Problem to work on :: Set down exactly, from the records below, the line with "You are a GUI" through the line with "Open key details for account index 9", and nothing else.

Data for processing ::
****
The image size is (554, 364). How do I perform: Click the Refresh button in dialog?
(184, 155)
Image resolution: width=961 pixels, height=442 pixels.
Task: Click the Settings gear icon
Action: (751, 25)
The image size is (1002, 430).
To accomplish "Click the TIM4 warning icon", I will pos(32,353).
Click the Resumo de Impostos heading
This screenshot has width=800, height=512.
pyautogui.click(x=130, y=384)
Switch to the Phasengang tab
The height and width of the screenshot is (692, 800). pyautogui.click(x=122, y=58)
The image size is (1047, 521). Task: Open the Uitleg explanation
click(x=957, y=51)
****
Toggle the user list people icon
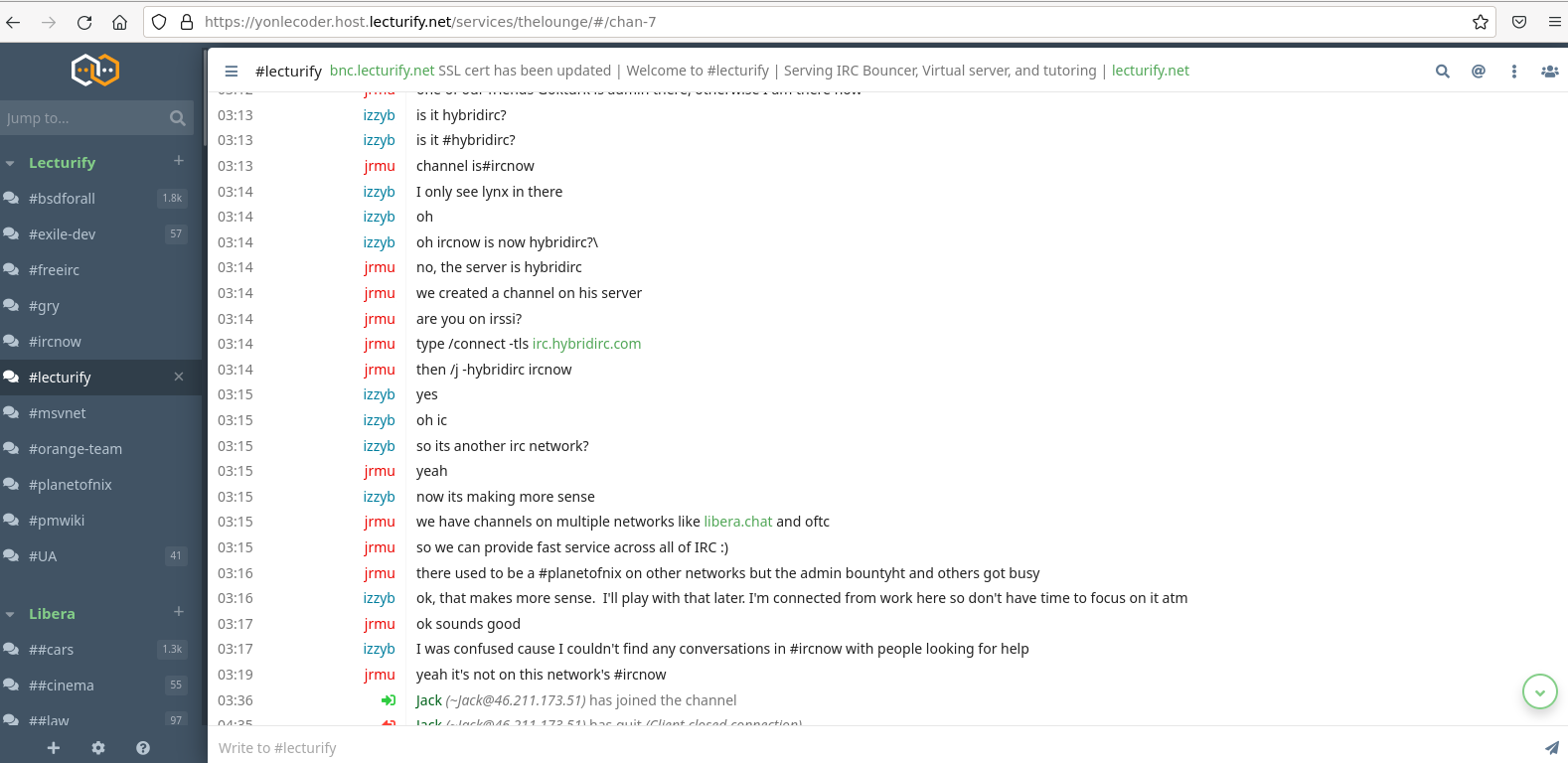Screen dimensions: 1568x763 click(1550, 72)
****
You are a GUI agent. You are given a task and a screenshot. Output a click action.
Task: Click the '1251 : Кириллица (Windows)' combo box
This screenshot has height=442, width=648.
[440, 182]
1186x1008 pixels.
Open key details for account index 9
****
Answer below ::
You are a GUI agent. You are given a task and a screenshot. Output a click action.
Task: Click the '1251 : Кириллица (Windows)' combo box
This screenshot has height=442, width=648.
[440, 182]
1186x1008 pixels.
Open key details for account index 9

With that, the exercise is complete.